[SOLVED] Creating a resume builder - pros and cons of XML vs SQLite storage?

SigTerm · 12-02-2011, 07:50 AM

Quote:

Originally Posted by vharishankar

Thing about MVC is that the view is mostly read-only, right?

Umm, no.
The view can change the data.
Changes in data should be reflected in view (signal/slots in Qt allow that).

If there's modal dialog (ok/cancel buttons), then modal dialog can take copy of the data, modify it, and if OK was pressed, you can grab modified copy of data from dialog and assign it wherever it was taken for.

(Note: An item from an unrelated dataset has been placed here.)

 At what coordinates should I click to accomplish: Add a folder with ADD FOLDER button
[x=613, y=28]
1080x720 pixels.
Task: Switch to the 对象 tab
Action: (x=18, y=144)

If a "view" is not a modal dialog, then it can manipulate the single instance of "data" whenever it is stored within your program.

Quote:

Originally Posted by vharishankar

Updating the GUI directly is prohibited, so I have to implement an entire framework to update the data in the view?

I'm not sure what is the problem. Separating data from GUI isn't that difficult and it most likely will save your code from turning into unmaintainable spaghetti later.

Qt 4 has QTreeView, QAbstractProxyModel and associated tutorials, I believe you should take a look at them (not sure if they're available for python though) - they demonstrate how Qt implemented model/view for their case.

In any case, you should be passing data and pieces of data around as classes (IMO). Still, I'm a C++ programmer, and cannot gurantee that this is suitable mode of thinking for python (i.e. breaking everything down into concepts, classes and structures).

Quote:

Originally Posted by vharishankar

What I planned to do is represent the actual document data in an intermediate format (a Python object in this case which is created with a single function call whenever I actually need the data) and use that as the feeder for the non-GUI parts of the code, i.e. Save document, Load document, Export to HTML etc. and other data manipulations. The intermediate format is a Python dictionary object that represents the entire document's contents.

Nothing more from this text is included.